Immunoassays are the de facto standard for direct measurement of endogenous, unmodified oncoproteins, including use of immunohistochemistry (IHC) in tissue analysis. Unfortunately, immunoassays lack the specificity needed for quantitation and even detection of important proteins, including truncated cancer isoforms like those of HER2 (t-erbB2).
We introduce a suite of high-specificity, protein analysis tools – with single-cell and sub-cellular resolution – that a profile protein isoform expression. The precision microfluidic tools are designed to augment classic IHC and single-cell genomics and transcriptomics – shedding light on ‘blind spots’ in pathology.
We will describe microfluidic systems engineered for precise cellular and molecular manipulation and measurement, centered around a single-cell immunoblotting (native, western, complexes, and isoelectric focusing).

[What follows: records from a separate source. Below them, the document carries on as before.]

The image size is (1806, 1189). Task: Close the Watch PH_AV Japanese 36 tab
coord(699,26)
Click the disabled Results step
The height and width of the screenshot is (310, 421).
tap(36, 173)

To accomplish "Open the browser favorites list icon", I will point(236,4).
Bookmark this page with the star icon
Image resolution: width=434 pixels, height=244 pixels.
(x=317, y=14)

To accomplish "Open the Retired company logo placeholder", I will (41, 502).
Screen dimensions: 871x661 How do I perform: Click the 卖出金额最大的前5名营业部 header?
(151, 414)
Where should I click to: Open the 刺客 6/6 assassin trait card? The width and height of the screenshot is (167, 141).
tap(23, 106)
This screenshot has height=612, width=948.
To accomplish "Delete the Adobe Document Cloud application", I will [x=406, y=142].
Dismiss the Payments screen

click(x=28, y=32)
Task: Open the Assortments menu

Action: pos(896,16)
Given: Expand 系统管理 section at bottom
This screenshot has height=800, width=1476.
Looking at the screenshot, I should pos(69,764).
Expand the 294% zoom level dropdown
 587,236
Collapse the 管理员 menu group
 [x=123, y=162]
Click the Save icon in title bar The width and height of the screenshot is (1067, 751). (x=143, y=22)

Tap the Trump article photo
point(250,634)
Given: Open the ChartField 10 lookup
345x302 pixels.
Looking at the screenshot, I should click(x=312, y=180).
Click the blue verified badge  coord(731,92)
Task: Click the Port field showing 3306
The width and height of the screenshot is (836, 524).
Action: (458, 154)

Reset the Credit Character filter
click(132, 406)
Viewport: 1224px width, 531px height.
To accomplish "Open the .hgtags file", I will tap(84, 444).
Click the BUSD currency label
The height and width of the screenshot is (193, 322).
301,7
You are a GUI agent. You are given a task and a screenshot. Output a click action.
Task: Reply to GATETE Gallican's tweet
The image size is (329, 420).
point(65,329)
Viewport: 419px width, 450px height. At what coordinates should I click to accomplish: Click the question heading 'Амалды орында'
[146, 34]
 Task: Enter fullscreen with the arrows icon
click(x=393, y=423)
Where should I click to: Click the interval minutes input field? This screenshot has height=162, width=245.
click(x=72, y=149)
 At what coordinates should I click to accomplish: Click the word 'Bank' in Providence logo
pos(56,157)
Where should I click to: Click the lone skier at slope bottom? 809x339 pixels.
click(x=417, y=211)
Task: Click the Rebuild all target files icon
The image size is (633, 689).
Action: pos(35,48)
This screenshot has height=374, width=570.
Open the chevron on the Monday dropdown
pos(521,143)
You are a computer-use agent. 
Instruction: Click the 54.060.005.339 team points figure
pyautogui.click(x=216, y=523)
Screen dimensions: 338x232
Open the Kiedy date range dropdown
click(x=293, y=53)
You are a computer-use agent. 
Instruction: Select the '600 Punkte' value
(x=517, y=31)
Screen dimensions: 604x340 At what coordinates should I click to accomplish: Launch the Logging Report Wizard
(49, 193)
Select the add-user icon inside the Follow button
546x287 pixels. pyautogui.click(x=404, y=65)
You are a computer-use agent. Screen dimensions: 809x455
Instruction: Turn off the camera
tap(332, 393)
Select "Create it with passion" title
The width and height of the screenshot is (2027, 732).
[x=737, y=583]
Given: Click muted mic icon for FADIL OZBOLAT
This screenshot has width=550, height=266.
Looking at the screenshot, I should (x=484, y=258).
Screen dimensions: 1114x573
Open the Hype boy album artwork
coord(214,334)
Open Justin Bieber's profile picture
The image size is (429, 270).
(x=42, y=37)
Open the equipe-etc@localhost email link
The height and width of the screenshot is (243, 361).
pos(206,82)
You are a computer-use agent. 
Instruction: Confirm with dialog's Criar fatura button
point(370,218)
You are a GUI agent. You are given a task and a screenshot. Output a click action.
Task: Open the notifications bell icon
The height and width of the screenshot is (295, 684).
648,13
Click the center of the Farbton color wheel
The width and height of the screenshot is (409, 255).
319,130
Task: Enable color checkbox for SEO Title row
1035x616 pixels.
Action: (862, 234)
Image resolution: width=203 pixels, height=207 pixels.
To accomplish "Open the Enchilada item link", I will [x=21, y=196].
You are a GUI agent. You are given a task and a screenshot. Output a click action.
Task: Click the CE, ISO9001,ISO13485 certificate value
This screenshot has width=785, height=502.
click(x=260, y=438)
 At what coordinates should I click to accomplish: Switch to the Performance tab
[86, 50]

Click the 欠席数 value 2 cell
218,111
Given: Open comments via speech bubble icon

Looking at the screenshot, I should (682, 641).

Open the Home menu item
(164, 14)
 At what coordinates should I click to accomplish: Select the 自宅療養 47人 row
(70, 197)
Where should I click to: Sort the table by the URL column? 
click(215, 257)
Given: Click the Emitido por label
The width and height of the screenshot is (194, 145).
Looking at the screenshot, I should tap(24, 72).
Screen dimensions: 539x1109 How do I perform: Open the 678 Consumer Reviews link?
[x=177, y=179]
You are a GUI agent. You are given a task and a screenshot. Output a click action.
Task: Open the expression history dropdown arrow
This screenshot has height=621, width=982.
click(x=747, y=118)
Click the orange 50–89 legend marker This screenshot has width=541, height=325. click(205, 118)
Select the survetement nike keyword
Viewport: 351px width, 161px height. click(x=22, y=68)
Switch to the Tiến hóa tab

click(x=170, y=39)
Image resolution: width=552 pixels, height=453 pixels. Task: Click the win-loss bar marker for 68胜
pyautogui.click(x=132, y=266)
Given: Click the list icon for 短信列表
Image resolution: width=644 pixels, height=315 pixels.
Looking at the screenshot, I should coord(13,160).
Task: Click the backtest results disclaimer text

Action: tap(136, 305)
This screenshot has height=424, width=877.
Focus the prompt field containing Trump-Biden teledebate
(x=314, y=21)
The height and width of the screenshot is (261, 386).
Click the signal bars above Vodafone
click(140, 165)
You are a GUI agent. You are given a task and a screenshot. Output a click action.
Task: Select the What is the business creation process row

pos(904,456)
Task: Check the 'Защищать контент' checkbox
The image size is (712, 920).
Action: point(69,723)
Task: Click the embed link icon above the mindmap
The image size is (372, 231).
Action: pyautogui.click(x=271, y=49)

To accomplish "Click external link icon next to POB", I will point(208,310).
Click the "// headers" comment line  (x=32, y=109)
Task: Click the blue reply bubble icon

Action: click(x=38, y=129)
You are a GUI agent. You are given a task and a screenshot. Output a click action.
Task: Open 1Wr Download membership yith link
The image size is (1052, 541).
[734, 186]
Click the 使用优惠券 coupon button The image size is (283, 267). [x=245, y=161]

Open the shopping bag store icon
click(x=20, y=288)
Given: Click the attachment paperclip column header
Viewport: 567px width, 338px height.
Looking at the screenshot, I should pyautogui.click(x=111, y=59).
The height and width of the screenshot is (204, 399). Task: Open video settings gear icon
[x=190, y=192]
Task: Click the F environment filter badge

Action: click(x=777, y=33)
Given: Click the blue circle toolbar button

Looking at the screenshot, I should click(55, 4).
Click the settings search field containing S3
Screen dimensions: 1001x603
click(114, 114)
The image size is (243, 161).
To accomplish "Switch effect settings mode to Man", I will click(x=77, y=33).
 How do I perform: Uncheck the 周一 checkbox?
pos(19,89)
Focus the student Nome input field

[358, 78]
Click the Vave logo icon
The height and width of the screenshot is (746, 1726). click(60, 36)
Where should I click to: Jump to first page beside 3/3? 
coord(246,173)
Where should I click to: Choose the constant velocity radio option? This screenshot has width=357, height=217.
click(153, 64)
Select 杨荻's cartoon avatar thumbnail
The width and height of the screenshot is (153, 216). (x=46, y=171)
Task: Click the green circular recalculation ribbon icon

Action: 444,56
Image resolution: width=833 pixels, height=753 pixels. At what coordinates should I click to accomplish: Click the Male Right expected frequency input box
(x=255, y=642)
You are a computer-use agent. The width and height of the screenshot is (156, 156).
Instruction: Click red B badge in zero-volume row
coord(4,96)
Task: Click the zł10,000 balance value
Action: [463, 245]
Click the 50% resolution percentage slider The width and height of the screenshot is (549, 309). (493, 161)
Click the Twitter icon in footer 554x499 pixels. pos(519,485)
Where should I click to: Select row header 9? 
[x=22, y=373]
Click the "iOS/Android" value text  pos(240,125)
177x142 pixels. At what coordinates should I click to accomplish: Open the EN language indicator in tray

We discuss new strategies for sample preparation and imparting molecular selectivity, including through key physicochemical properties. Integration of standards to quantify and control technical variation will be presented, as both analytical variability (lack of isoform-specific antibody probes) and biological variability (small cell subpopulations diluted in bulk analysis) can render oncoproteins undetectable. We detail the important role of thermodynamic partitioning of immunoprobe into an immunoassay scaffold, and informed design of new hydrogel metrology tools and materials to overcome transport limitations.
We see refined taxonomies that include both cellular and molecular heterogeneity as essential to underpinning needed advances in cancer diagnostic and treatment strategies.